# How do corn futures make money?

## How do corn futures make money?

If you are bearish on corn, you can profit from a fall in corn price by taking up a short position in the corn futures market. You can do so by selling (shorting) one or more corn futures contracts at a futures exchange.

How do you read a corn futures price?

The minimum tick for these contracts in the futures market is a quarter of a cent or 2/8ths. Thus, if corn was trading at \$4.15 1/4 (four dollars and fifteen and a quarter cents) the price would be displayed on a quote board as simply 415’2. The two represents the un-reduced fraction 2/8.

How do corn futures contracts work?

Corn futures are standardized, exchange-traded contracts in which the contract buyer agrees to take delivery, from the seller, a specific quantity of corn (i.e. 50 tonnes) at a predetermined price on a future delivery date. The United States Department of Agriculture (USDA) produces several important reports on corn.

### How do farmers sell corn?

Grain farmers can sell at harvest or store their crops for later sale. Commodity futures markets, options, and cash contracts give crop and livestock producers the opportunity to price before delivery. Some farmers also have an option of selling to different buyers at different market locations.

How do you calculate futures price?

Key takeaways from this chapter

1. The futures pricing formula states that the Futures Price = Spot price *(1+Rf (x/365)) – d.
2. The difference between futures and spot is called the basis or simply the spread.
3. The futures price as estimated by the pricing formula is called the “Theoretical fair value”

When should I sell my corn?

April-June is the best time to market if you have corn to sell for harvest. Why is April – June typically the best time of year to price your grain you’ll be delivering at harvest? The big reason is that during that time frame, there’s the most uncertainty surrounding how much corn the U.S. will produce.

## What are corn futures trading at?

CBOT Corn Futures Prices

Open High
Dec 266.25 267.50
March (next year) 272.50 273.50
May 276.25 277.00
July 278.25 279.25

How do you buy corn futures?

You can trade Corn futures at Chicago Board of Trade (CBOT), NYSE Euronext (Euronext) and Tokyo Grain Exchange (TGE). CBOT Corn futures prices are quoted in dollars and cents per bushel and are traded in lot sizes of 5000 bushels (127 metric tons).

How big is a corn futures contract on CME?

Corn Futures Contract Specifications CME Globex Product Symbol (Electronic Tr ZC Open Outcry Product Symbol (Trading Floo C Contract Size Each futures contract shall be for 5,000 Price Quotation Cents per bushel Venue CME Globex, Open Outcry

### How many corn futures are traded per day?

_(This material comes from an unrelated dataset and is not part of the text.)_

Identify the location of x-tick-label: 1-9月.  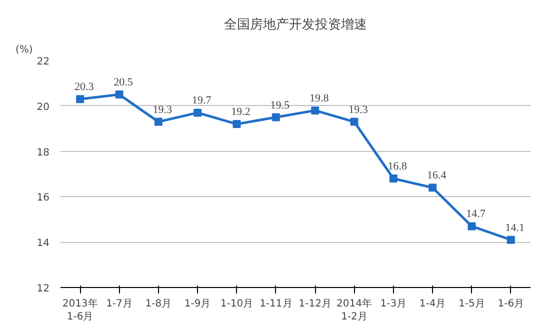
(198, 304).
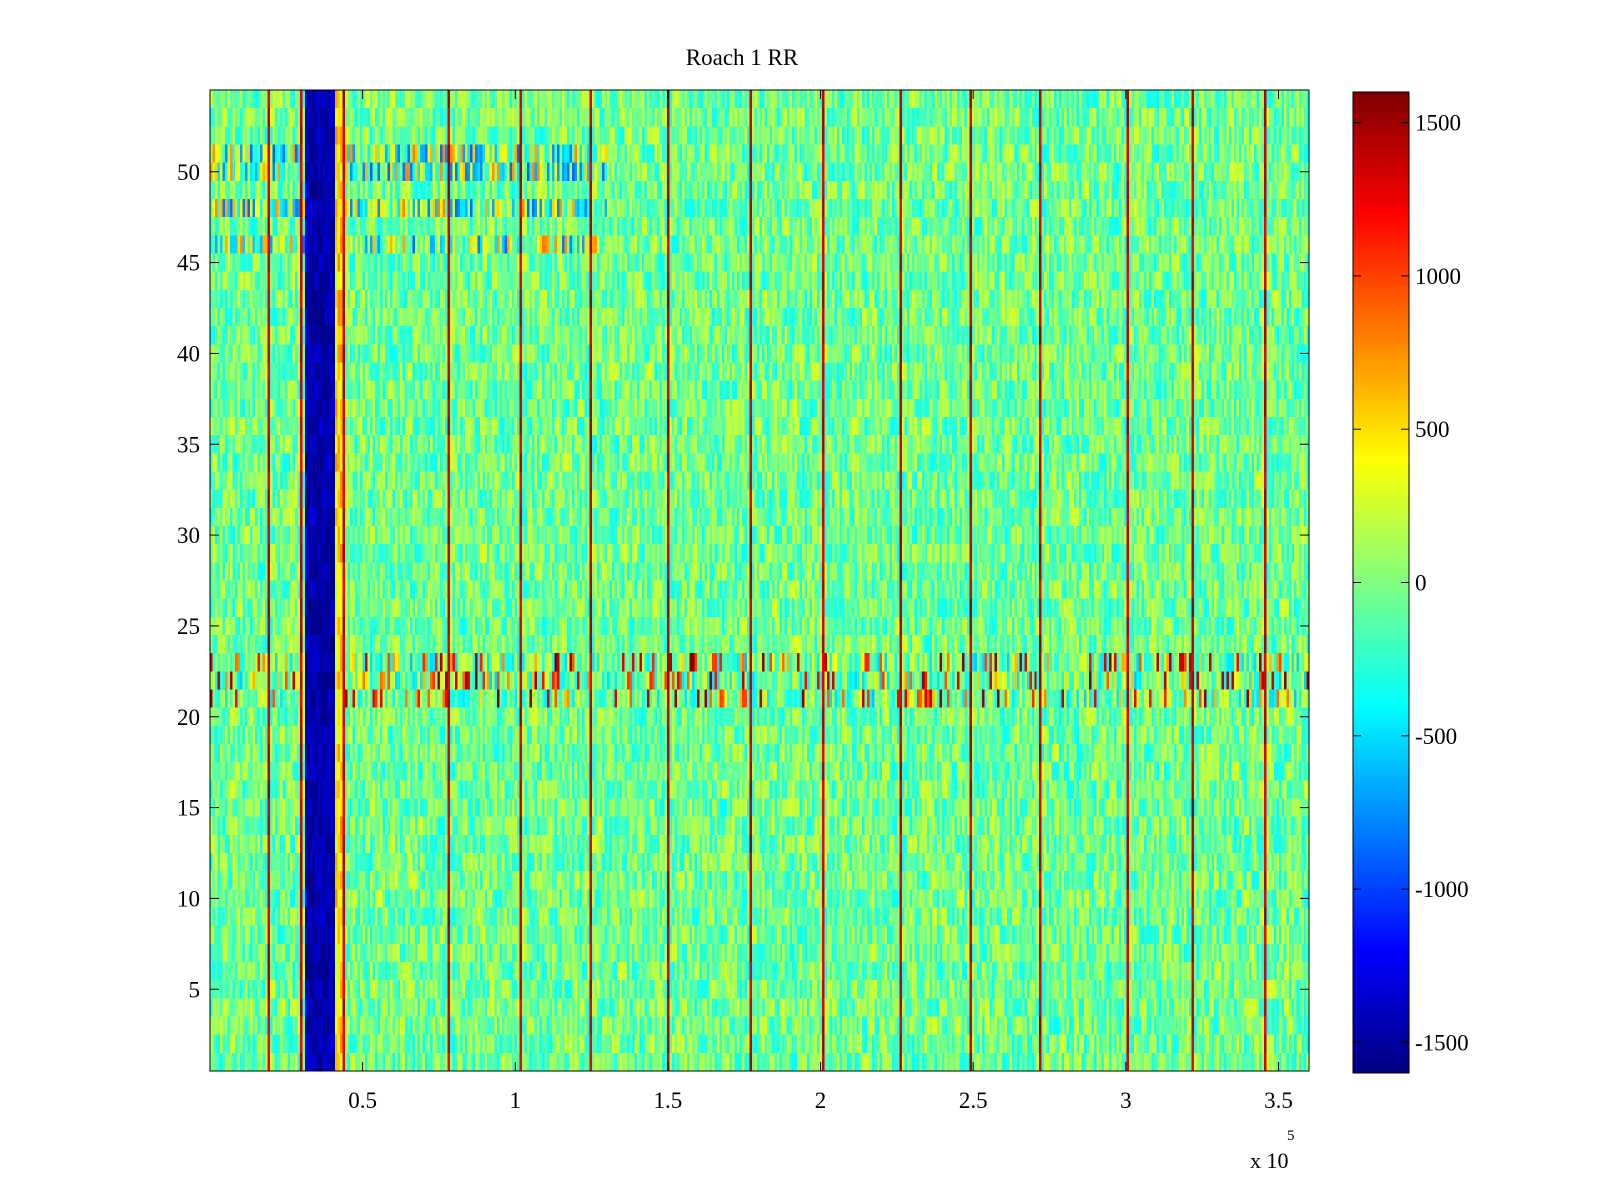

Access a central, transparent point of global price discovery with Corn futures. Profit from or hedge against price movements in the United States’ most widely grown crop. Corn futures are the most liquid and active market in grains, with 350,000 contracts traded per day.

What’s the minimum fluctuation for corn futures?

Minimum Fluctuation. The minimum fluctuation for Corn futures shall be 1/4 cent per bushel (\$12.50 per contract), including spreads.

What kind of contract is there for corn?

A contract for the sale of corn for future delivery shall be performed on the basis of the grades officially promulgated by the Secretary of Agriculture as conforming to United States Standards at the time of making the contract.